Màiri NicGillìosa
Bail àrd Bhuirgh ('High Borve')
Màiri NicGillìosa
I visited Màiri’s studio when she was living in High Borve on the north west coast of Lewis, she gave me a tour of her studio and I could see straight away how enthusiastic she was about her practice. I later invited her to create work for a show at Baile na Cille church in 2021 called ‘Plastic’ where I invited several island artists to respond to the issue of plastic within our environment. Màiri focused on a positive benefit of the material, using up-cycled animal feed tubs in her installation ‘Plastaig’ to hint at the ways crofters have always recycled and reused the materials to hand.
Màiri is a Gaelic visual artist. In her arts practice Gàidhlig forms a key part of the aperture through which she experiences the world. She is interested in the overlapping layers through time of peoples, language, material cultures, relationships with the environment and how these connect and relate to one another.
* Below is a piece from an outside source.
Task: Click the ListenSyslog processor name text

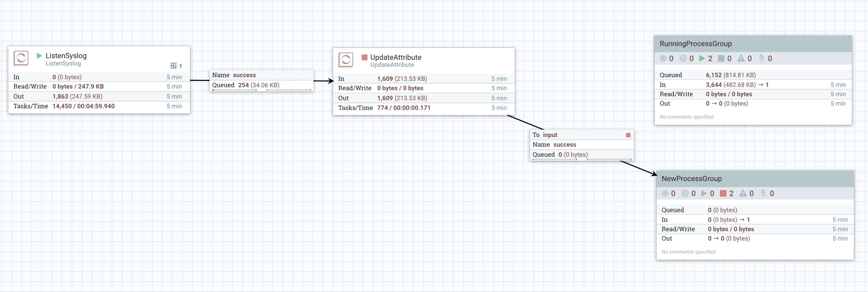Action: 66,56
"My creative practice is research-led and informed by these multi-faceted relationships as I seek to create a ‘sense of place’. I draw on wide-ranging research practices including oral interaction with present-day tradition bearers.
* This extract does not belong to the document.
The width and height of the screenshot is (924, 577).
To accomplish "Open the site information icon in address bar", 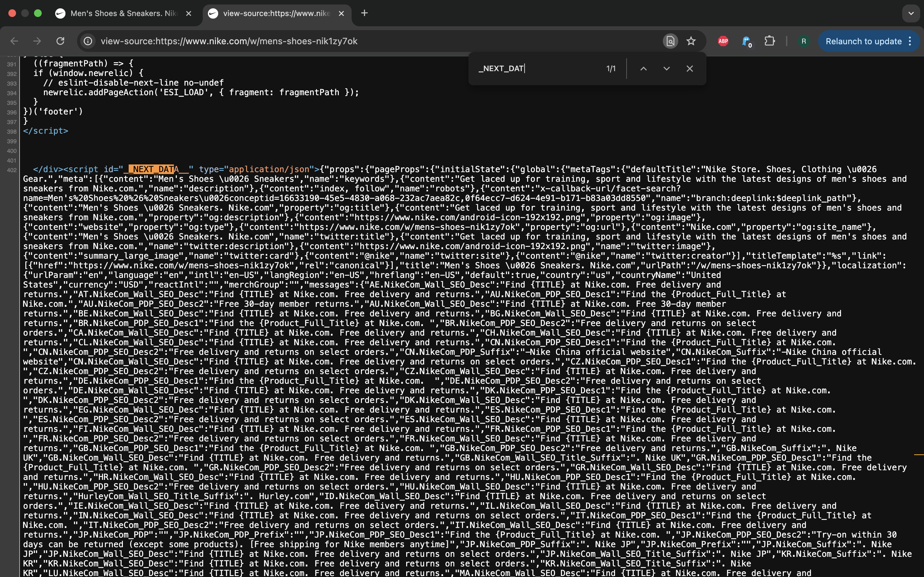I will (x=88, y=41).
I enjoy the physicality of working with materials to create new pathways of meaning. This may play out in ‘live’ textural casting off of Lewisian Gneiss, or painting with spring water from Tobar Brìghde’s healing well. I have explored patinating work with peat ash carbon pigmentation using lead off the neighbour’s roof smelted into sugar kelp… I seek to present work that becomes something new in the present, imbued with the past."
Màiri studied Sculpture at Edinburgh Collage of Art, Horticulture at SRUC and has a postgraduate Masters degree in 'Learning and Teaching Gaelic Arts' with the Royal Conservatoire of Scotland.